Second, the question regarding the applicable standard should be governed by the plain language of the first clause in the section. Virtually the identical language regarding misstatements and omissions was considered by the Court in Hochfelder and Aaron. In each case the Court concluded that the plain text of the provision – either rule 10b-5 or Securities Act section 17(a)(2) and (3) reflected a negligence standard. For section 10(b) the words of the statute however controlled the broader language of rule 10b-5, mandating a scienter standard. That was not true in the case of Securities Act section 17(a). Here the same should be true – the plain text of the statute should govern. That mandates a negligence standard for the first clause.

The claim by Petitioner that the statute must be read in its totality, rather than evaluated clause by clause should be rejected. There is simply no reason to ignore the first clause of the section.

Finally, the question presented here is clearly not of import. Not only is there no Circuit split, in view of the Court’s prior cases there is more than adequate guidance for the lower courts. This counsels permitting the issue to be considered and developed by those courts.

The effort by Petitioners to “obliquely suggest the Court should grant review on a question the Ninth Circuit did not decide: whether Section 14(e) provides a private right of action at all should be rejected.” That issue was not presented or considered by the lower courts. It has not been presented here.

Comment

In granting certiorari in Emulex the Supreme Court has set the stage for having a significant impact on enforcement actions by the SEC as well as in private securities litigation.
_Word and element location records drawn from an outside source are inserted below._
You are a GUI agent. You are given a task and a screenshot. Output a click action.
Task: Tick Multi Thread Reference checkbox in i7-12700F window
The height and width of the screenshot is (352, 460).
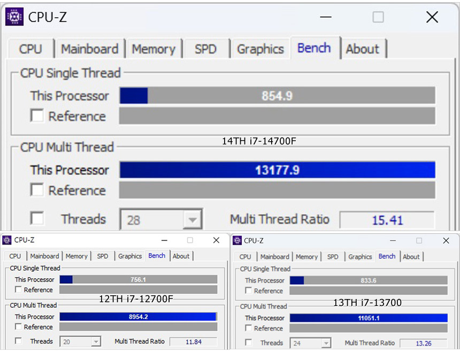point(19,327)
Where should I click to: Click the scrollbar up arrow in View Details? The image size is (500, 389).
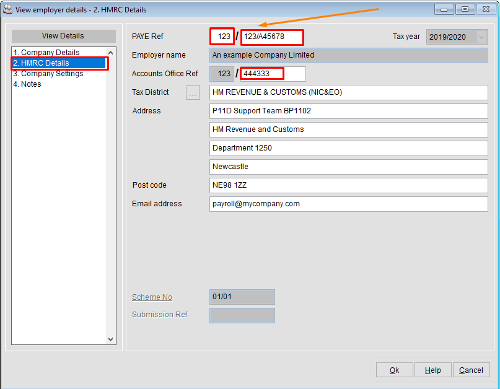click(110, 51)
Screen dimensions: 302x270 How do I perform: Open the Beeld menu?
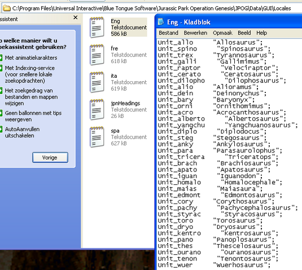point(244,33)
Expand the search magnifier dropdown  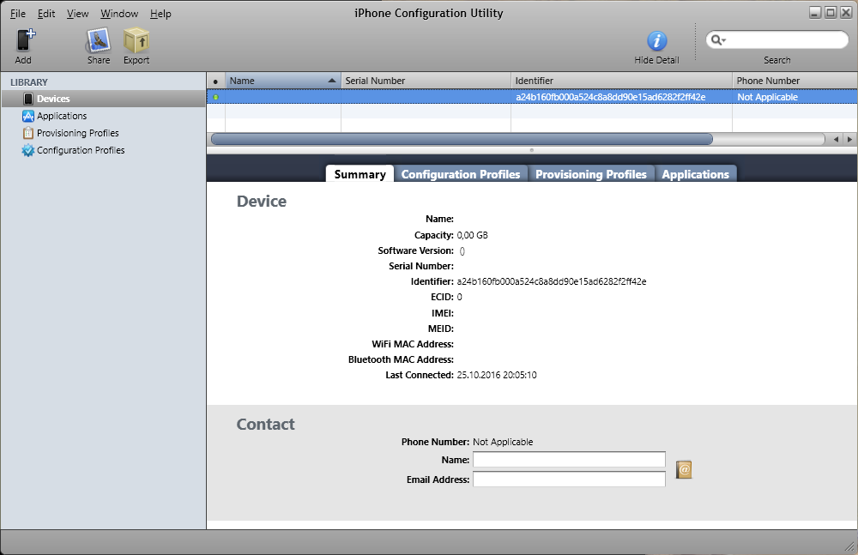[718, 40]
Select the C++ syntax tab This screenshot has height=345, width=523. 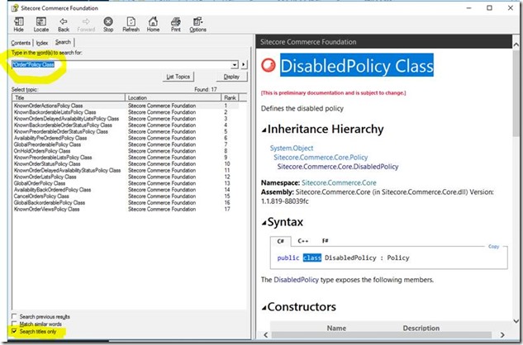[302, 241]
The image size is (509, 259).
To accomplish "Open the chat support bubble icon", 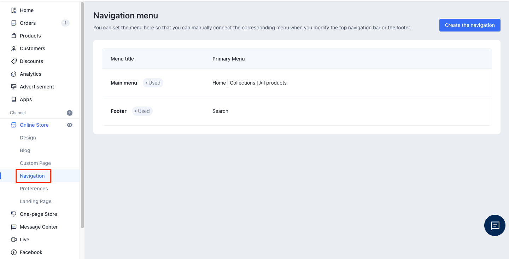I will [x=495, y=225].
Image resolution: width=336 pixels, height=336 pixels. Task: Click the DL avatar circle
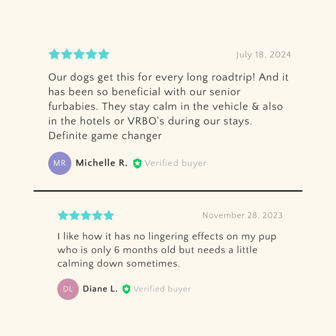pyautogui.click(x=68, y=289)
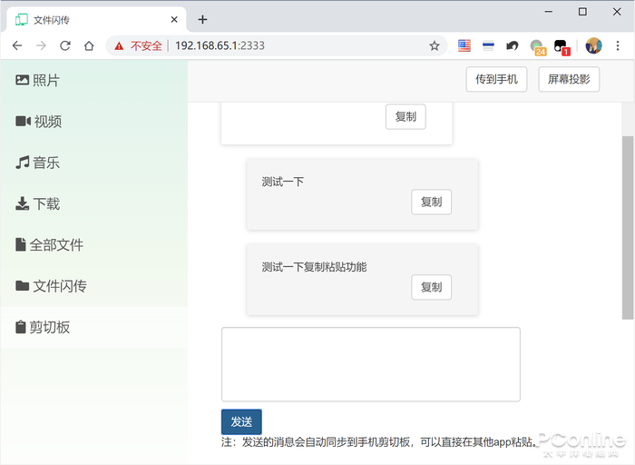Copy the 测试一下复制粘贴功能 message
635x465 pixels.
point(431,287)
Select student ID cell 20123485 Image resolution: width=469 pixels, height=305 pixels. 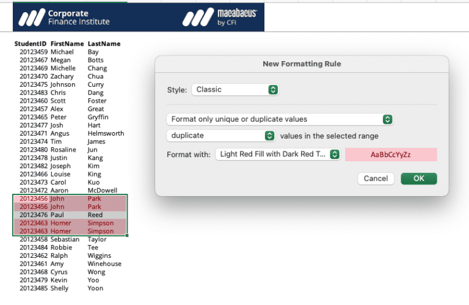point(33,288)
The issues presented by Lorenzo and Emulex each turn on a question of statutory interpretation – the scope of primary liability for the former and the state of mind requirement for the latter. The question in each case centers on an issue that will impact the scope of a cause of action in an SEC enforcement action and a private damage action – in each type of case the cause of action turns on the language of the statute. Lorenzo and Emulex may thus rewrite securities litigation.
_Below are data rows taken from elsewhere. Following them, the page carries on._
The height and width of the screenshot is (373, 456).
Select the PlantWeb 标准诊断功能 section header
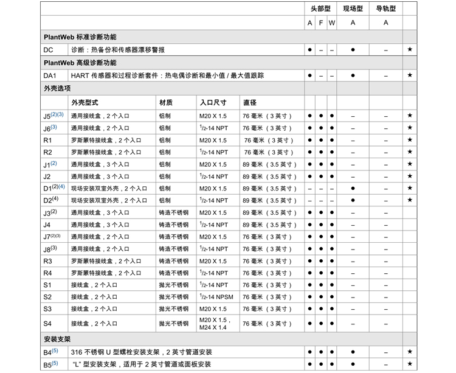pyautogui.click(x=80, y=37)
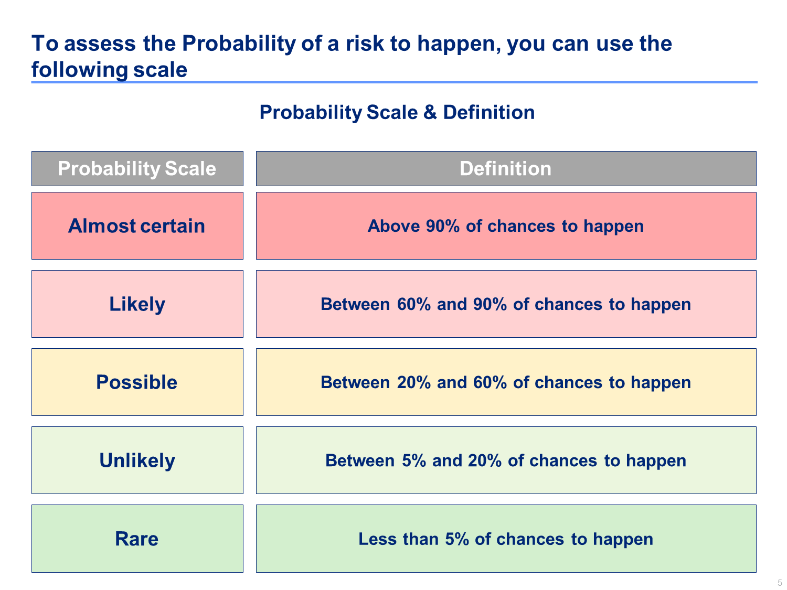Select the yellow 'Possible' scale box

[x=137, y=382]
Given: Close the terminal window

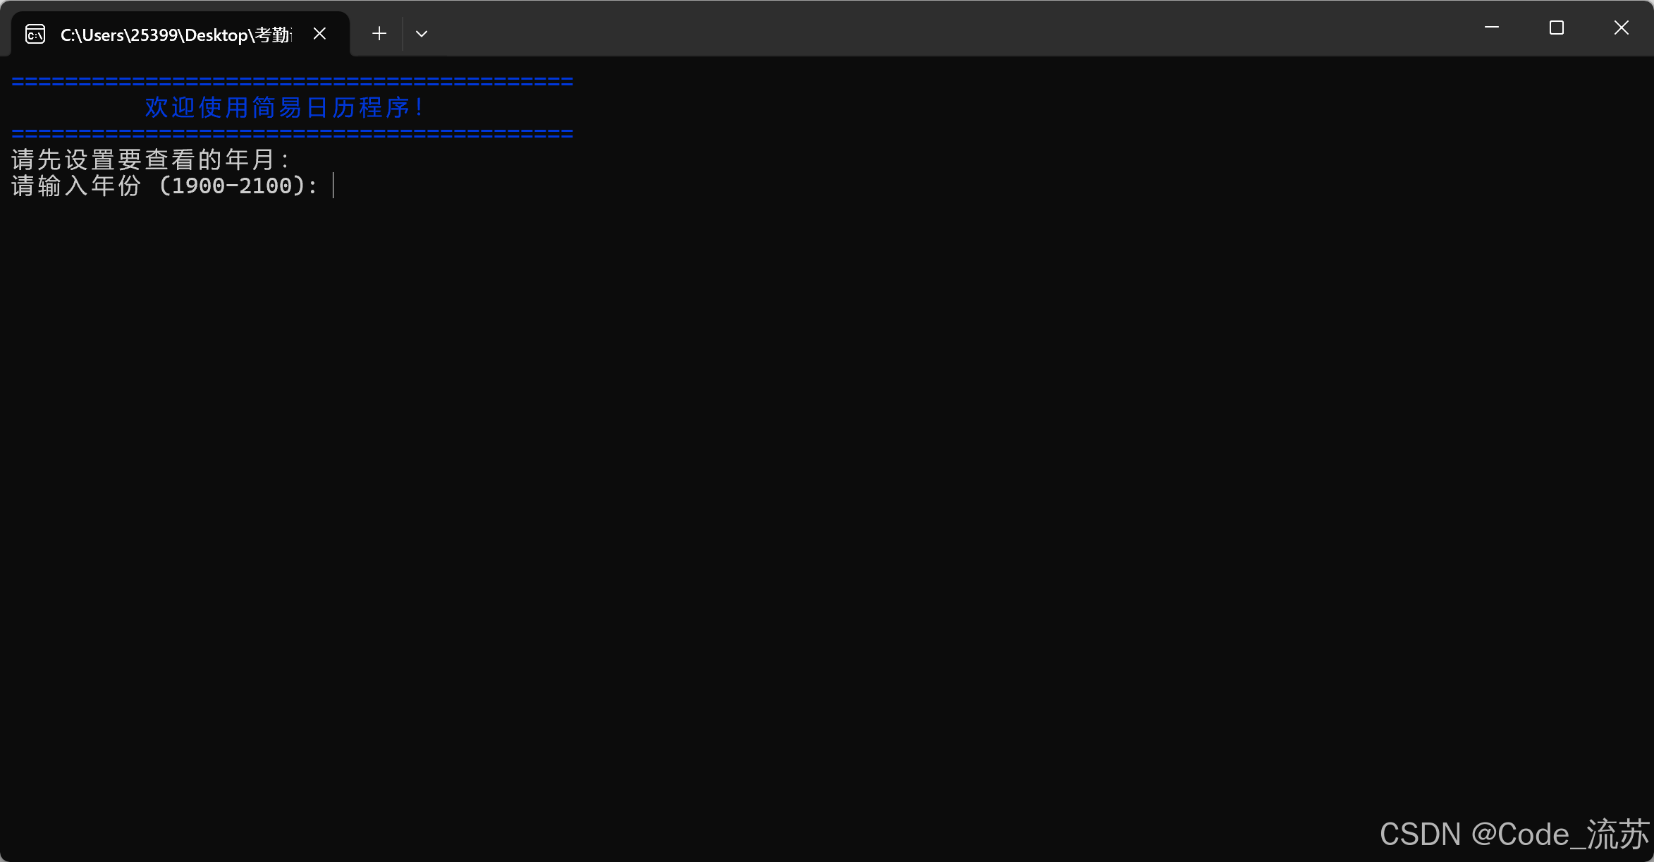Looking at the screenshot, I should click(x=1622, y=28).
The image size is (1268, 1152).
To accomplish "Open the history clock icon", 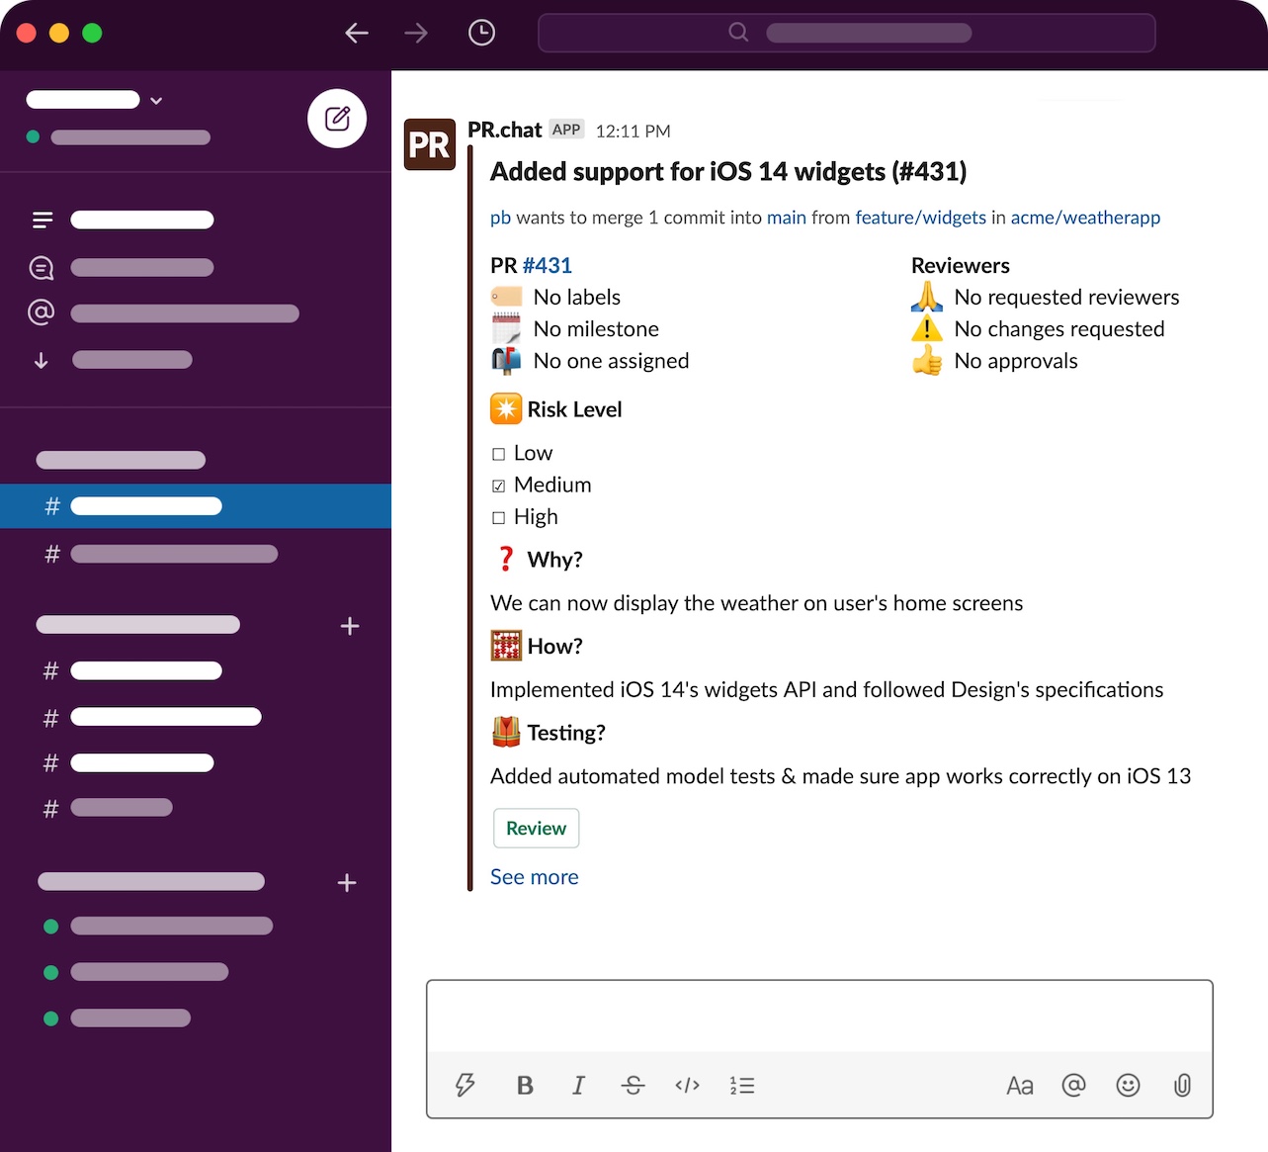I will (x=481, y=33).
Nevertheless, the collective impact of these cases may be negligible by the end of the Term. At oral argument the High Court showed little appetite for rewriting the scope of primary liability under section 10(b). To the contrary, the Court seemed much more inclined to reaffirm its earlier decision in Central Bank of Denver v. First Interstate Bank of Denver, 511 U.S. 164 (1994) which held that the text of the statute governs the scope of a cause of action under the section. Such a holding could give the SEC its first supreme court win in some time and permit the agency to continue using the approach to section 10(b) it has employed for years.
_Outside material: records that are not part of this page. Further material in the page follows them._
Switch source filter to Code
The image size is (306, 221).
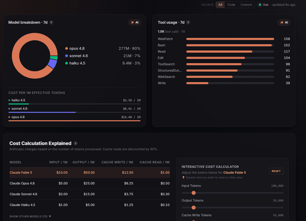[231, 5]
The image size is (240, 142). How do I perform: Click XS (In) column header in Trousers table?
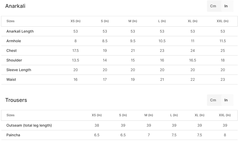[x=97, y=115]
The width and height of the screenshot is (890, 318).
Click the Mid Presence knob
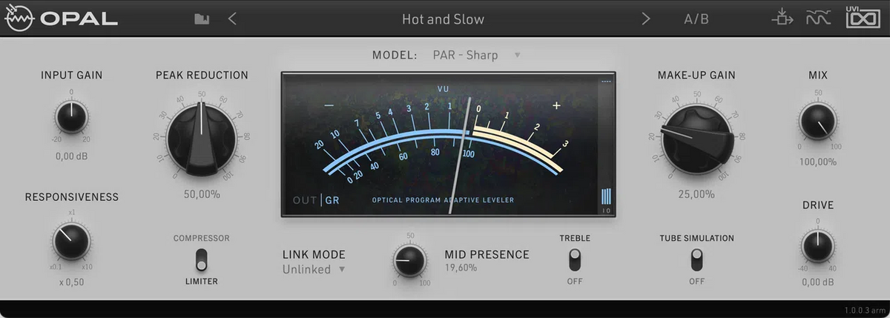pos(410,260)
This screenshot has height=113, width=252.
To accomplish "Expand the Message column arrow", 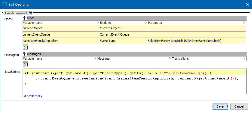I will pos(170,59).
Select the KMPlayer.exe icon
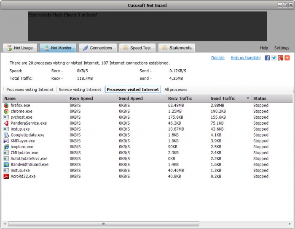The width and height of the screenshot is (295, 229). click(6, 141)
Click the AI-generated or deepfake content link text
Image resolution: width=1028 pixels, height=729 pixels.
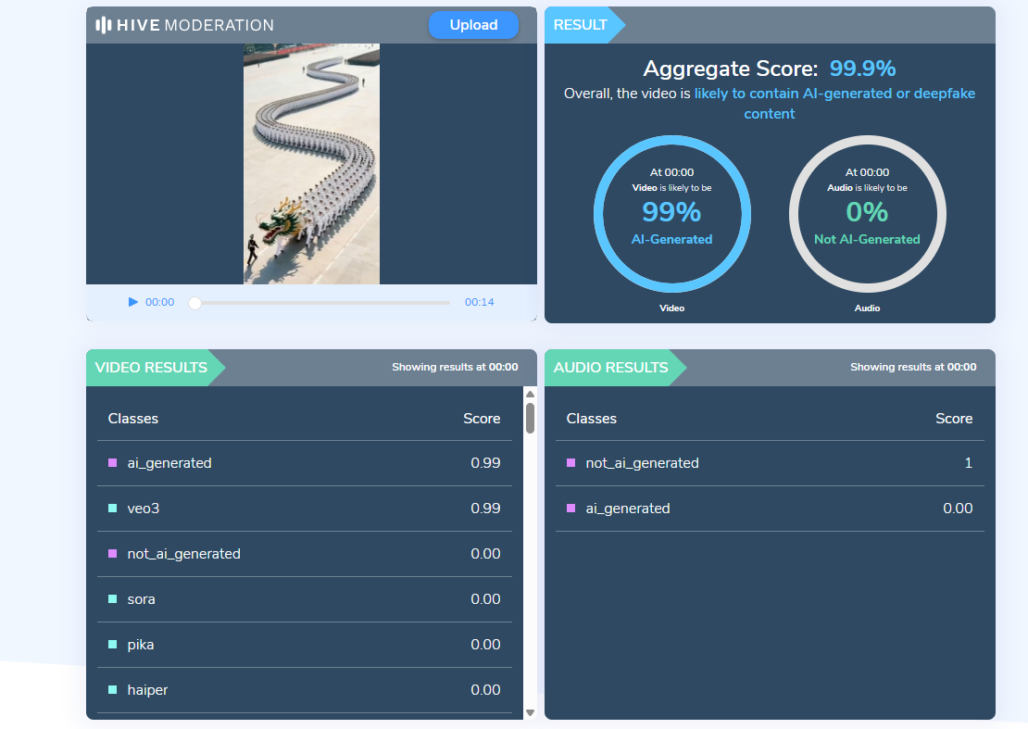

Finally, Emulex could be resolved by finding that there is no implied cause of action under section 14(e). While this issue has not been specifically presented by either party, it is in fact subsumed within the claim both parties agree has been properly presented. Such a ruling would not only be consistent with the Court’s apparent disdain for implied causes of action but its growing conservative tilt. The end result of Lorenzo and Emulex, viewed in this context, may well be the status quo.